======== ENTRIES SHOWN ========

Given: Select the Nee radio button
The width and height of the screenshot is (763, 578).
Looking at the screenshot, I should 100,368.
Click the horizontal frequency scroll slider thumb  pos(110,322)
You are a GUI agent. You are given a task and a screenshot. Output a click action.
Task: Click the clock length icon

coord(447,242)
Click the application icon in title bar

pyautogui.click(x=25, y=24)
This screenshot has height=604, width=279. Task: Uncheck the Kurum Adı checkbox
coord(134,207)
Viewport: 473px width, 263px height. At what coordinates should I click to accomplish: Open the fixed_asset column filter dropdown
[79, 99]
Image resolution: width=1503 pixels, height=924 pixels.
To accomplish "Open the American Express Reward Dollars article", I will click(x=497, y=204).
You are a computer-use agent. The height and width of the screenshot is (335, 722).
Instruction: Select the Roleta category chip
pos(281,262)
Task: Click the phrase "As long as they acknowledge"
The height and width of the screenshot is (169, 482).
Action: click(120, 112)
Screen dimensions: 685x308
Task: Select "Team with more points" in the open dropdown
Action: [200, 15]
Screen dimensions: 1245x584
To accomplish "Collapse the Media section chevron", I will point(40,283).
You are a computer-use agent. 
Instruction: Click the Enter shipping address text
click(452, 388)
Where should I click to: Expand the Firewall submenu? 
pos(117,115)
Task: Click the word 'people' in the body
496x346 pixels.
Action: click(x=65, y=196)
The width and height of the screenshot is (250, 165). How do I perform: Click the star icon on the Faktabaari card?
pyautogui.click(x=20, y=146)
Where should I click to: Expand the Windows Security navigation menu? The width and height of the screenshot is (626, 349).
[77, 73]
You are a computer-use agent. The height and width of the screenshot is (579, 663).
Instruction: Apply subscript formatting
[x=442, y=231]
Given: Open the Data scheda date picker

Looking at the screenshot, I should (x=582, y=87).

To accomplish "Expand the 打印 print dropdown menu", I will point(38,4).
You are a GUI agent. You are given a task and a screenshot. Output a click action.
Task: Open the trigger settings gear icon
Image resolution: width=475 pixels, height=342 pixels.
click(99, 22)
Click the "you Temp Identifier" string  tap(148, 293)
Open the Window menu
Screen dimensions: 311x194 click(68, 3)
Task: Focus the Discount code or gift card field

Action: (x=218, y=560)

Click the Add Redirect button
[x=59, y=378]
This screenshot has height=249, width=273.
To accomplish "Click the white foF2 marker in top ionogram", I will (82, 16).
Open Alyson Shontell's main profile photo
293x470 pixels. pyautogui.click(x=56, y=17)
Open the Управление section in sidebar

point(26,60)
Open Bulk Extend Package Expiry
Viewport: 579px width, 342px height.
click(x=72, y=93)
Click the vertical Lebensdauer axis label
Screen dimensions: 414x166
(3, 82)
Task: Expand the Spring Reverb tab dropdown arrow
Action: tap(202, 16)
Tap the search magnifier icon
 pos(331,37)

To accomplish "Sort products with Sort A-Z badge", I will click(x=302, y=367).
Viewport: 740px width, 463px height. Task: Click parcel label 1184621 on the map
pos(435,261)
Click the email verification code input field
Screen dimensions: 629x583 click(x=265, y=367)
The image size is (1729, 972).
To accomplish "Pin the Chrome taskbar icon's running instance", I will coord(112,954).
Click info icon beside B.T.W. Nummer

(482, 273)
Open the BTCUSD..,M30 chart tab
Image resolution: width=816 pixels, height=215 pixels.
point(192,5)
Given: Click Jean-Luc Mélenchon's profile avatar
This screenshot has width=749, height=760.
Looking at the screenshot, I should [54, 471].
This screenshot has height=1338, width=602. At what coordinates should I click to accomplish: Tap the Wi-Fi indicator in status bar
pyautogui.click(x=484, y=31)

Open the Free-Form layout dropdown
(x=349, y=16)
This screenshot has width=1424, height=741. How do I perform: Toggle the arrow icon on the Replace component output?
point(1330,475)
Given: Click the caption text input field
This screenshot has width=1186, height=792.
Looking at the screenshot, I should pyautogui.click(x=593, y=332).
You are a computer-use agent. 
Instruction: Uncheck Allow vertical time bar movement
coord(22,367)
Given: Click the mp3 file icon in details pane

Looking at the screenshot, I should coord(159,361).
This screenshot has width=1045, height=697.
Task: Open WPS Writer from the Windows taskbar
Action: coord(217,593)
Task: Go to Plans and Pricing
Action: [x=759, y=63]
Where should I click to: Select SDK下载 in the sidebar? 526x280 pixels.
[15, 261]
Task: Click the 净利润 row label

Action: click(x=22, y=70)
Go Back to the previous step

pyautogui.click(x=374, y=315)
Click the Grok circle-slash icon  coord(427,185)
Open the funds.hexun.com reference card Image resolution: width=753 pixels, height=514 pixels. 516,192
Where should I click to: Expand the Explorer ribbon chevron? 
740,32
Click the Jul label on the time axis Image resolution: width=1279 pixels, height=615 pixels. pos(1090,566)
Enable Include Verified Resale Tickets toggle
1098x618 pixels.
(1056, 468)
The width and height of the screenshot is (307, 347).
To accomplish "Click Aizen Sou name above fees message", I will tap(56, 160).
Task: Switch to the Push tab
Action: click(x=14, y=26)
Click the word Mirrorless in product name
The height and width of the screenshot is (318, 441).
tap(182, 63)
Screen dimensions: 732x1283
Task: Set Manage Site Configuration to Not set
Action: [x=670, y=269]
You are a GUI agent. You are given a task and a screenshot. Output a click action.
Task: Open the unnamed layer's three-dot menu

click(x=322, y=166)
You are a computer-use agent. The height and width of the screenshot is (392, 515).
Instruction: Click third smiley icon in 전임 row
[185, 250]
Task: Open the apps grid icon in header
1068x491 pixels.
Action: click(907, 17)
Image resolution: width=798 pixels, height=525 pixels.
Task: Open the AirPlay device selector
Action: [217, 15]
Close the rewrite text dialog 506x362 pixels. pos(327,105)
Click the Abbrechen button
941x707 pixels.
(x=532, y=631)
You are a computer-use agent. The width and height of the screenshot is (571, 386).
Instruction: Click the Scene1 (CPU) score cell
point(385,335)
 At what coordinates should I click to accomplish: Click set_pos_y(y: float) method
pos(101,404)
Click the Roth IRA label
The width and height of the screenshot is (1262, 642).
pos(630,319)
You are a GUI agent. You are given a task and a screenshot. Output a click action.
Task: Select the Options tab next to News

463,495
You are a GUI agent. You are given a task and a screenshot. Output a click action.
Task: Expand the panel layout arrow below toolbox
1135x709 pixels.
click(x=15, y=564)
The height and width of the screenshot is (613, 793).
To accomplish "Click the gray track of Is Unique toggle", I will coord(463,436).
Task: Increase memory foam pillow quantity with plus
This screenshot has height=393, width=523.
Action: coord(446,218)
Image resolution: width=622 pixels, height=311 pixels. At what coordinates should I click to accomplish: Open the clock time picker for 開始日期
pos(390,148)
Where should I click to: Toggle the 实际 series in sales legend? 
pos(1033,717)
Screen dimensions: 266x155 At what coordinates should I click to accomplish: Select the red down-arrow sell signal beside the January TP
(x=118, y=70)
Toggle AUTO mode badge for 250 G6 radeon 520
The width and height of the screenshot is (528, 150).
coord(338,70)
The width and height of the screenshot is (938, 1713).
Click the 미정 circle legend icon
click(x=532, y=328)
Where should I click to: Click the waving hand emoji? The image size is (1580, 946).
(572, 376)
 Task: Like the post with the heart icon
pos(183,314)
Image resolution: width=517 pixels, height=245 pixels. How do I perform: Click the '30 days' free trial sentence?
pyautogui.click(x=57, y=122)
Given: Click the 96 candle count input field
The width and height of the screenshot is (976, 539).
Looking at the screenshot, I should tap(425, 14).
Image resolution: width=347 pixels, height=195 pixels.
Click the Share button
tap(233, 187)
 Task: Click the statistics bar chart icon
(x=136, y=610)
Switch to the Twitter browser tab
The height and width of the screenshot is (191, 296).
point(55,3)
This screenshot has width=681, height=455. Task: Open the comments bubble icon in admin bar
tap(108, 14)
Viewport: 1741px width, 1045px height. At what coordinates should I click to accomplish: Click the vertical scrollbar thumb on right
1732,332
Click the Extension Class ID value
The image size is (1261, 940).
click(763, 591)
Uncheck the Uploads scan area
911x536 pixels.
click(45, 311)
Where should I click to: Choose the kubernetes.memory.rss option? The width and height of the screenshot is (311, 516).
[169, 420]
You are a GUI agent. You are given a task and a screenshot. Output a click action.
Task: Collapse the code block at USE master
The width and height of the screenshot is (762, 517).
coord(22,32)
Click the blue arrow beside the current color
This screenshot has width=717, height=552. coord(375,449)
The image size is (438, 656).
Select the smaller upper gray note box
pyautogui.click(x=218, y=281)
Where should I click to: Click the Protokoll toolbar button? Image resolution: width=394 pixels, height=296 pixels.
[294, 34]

========

Rewrite the lines from the one containing "Where should I click to: Expand the Windows" through the one containing "[x=442, y=231]", putting "superscript" in place of "subscript" and keeping everything else the same.

Where should I click to: Expand the Windows Security navigation menu? The width and height of the screenshot is (626, 349).
[77, 73]
You are a computer-use agent. The height and width of the screenshot is (579, 663).
Instruction: Apply superscript formatting
[x=442, y=231]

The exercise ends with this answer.